Hopes that MPs will approve Theresa May's Brexit deal before next month's European Parliament elections receded further on Thursday when the British prime minister appeared to abandon a plan to introduce a Withdrawal Agreement Bill next week. The bill, which must be passed for Britain to leave the EU, is not listed for debate in the House of Commons next week.
The prime minister's spokeswoman said on Thursday that the government wanted to introduce the bill "as soon as possible" but added that "we need the House to support it". Negotiations with Labour over a joint approach to Brexit continued this week but there is little sign of progress, with the government blaming the opposition for dragging its feet while Jeremy Corbyn says the prime minister has offered no new ideas.
Speaker John Bercow has ruled that the government cannot bring an unchanged withdrawal agreement back to the Commons for another "meaningful vote", which is required under the European Union (Withdrawal) Act. But if the government wins a majority for the Withdrawal Agreement Bill, it could seek to amend it so that a further meaningful vote on the deal would be unnecessary.
Downing Street on Thursday dismissed a report that the government could bring the withdrawal agreement back to parliament with the Northern Ireland backstop stripped out.
“In order to ratify the withdrawal agreement – which is what’s necessary for us to leave the EU – then obviously the government would have to secure the whole of the withdrawal agreement with the EU,” the prime minister’s spokesman said.
"It was set out at the most recent European Council that the EU's established position was that they wouldn't reopen the withdrawal agreement."
Brexit party lead
When EU leaders agreed this month to extend Britain’s membership of the union until October 31st, they said “there can be no opening of the withdrawal agreement, and . . . any unilateral commitment, statement or other act should be compatible with the letter and the spirit of the withdrawal agreement and must not hamper its implementation”.
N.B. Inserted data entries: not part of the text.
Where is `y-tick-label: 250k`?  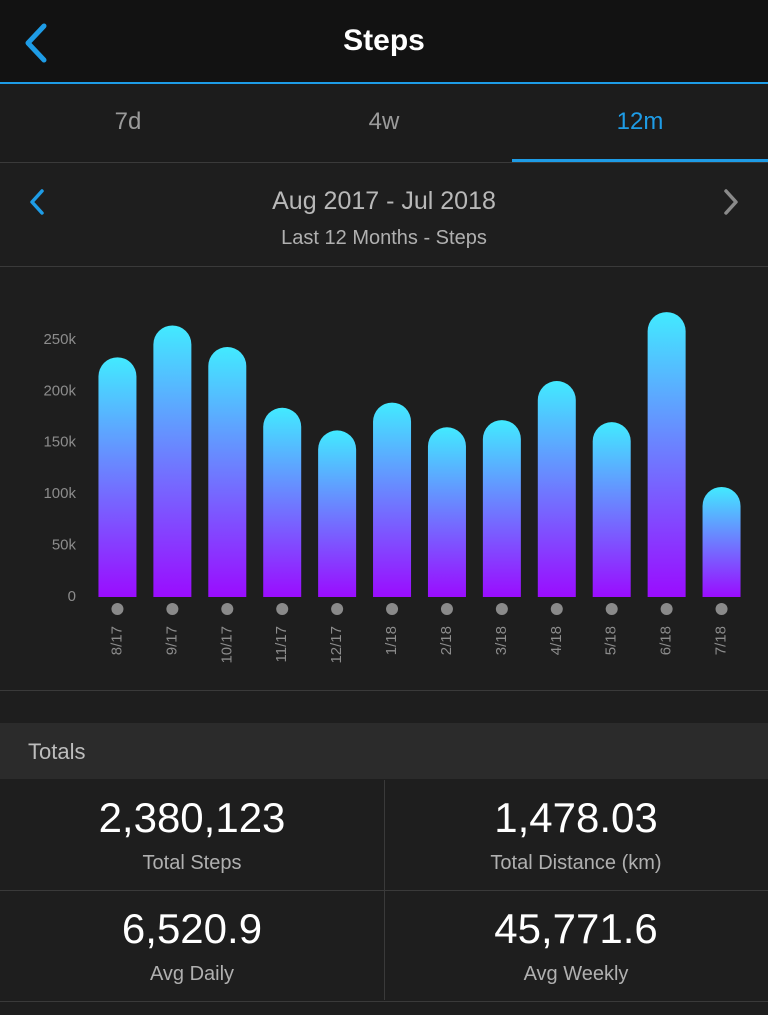 y-tick-label: 250k is located at coordinates (60, 340).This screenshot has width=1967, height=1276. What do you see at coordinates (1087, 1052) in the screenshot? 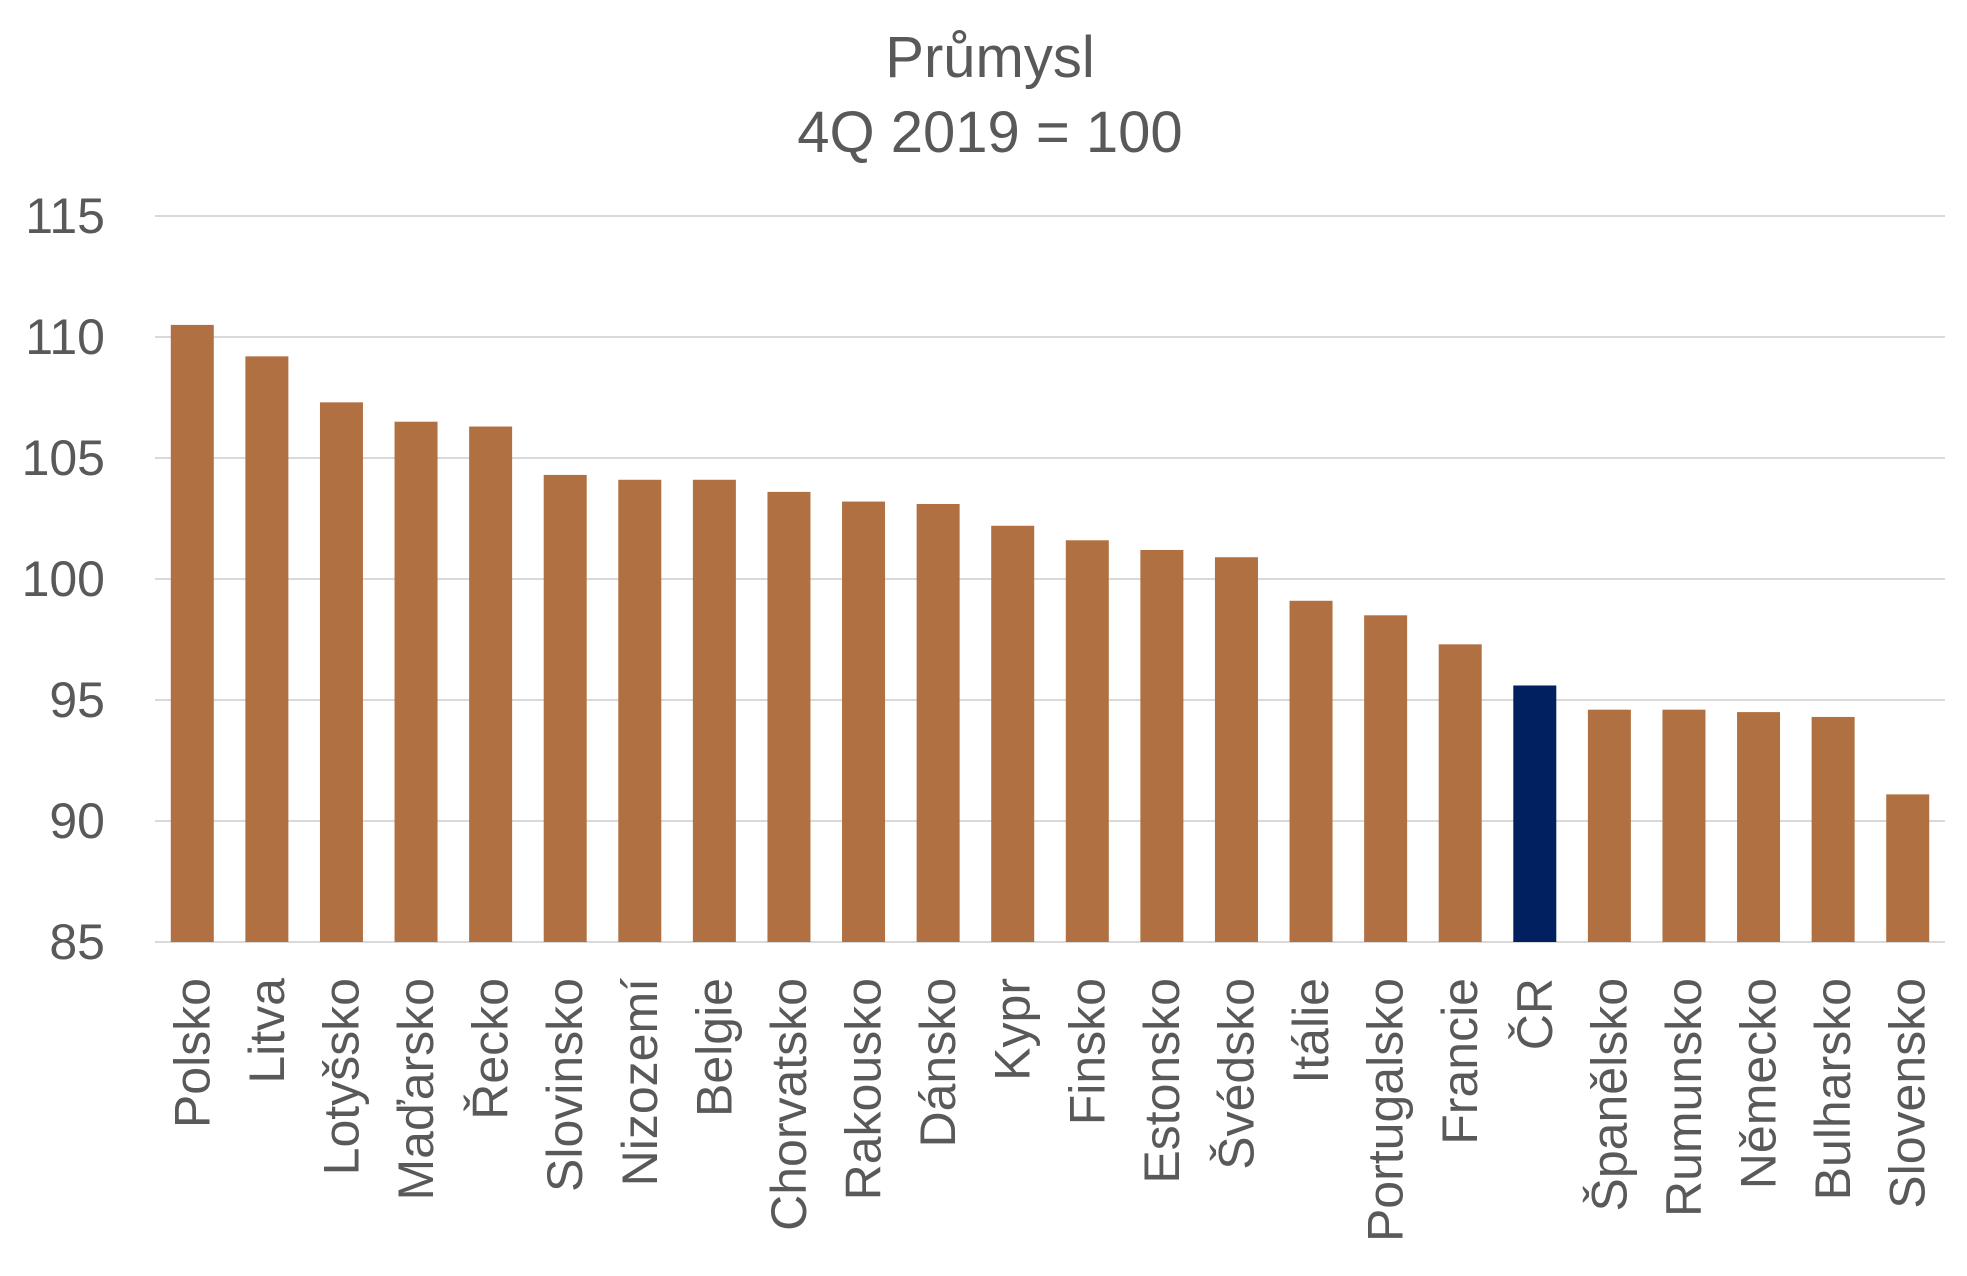
I see `category-label: Finsko` at bounding box center [1087, 1052]. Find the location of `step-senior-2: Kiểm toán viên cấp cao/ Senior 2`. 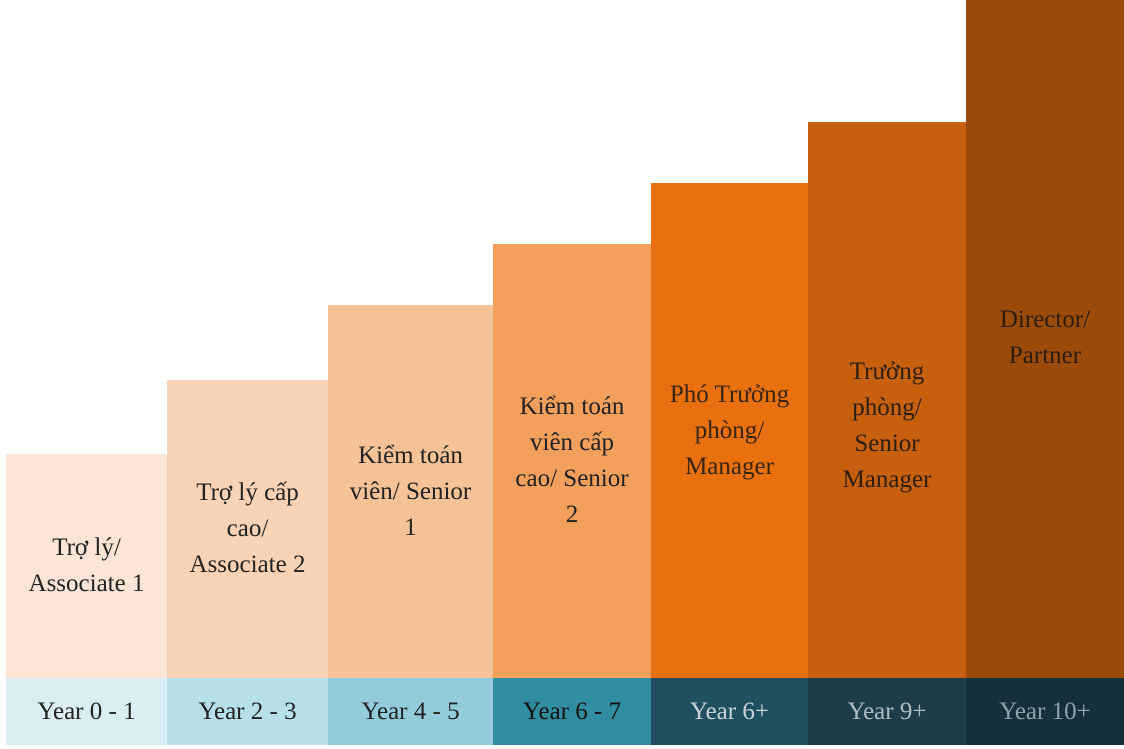

step-senior-2: Kiểm toán viên cấp cao/ Senior 2 is located at coordinates (572, 461).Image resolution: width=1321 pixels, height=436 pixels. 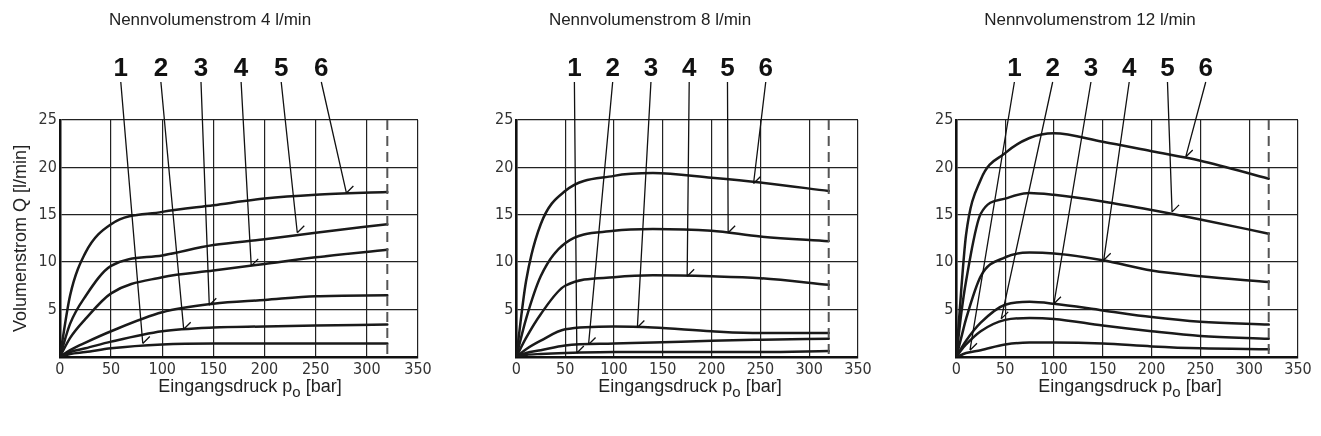 I want to click on y-axis-title: Volumenstrom Q [l/min], so click(x=20, y=238).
Whitehall sources suggested on Thursday that although the government would prefer to avoid contesting the European Parliament elections on May 23rd, there would be another major deadline at the end of June, just before the new MEPs are due to take their seats. Opinion polls point to a rout for the Conservatives in next month’s elections, with Nigel Farage’s Brexit Party in the lead, followed by Labour.
Foreign secretary Jeremy Hunt, a likely contender to succeed Mrs May, said on Thursday that although he backed Remain in 2016 he would prefer a no deal Brexit to not leaving the EU at all. "As far as Brexit is concerned, my view is very straightforward. We have to leave, we have to leave quickly, we have to leave cleanly," he told political journalists at Westminster.
“If there was a binary choice between no deal or no Brexit I would choose no deal because I believe the democratic risk of no Brexit ultimately is higher than the economic risk of no deal.”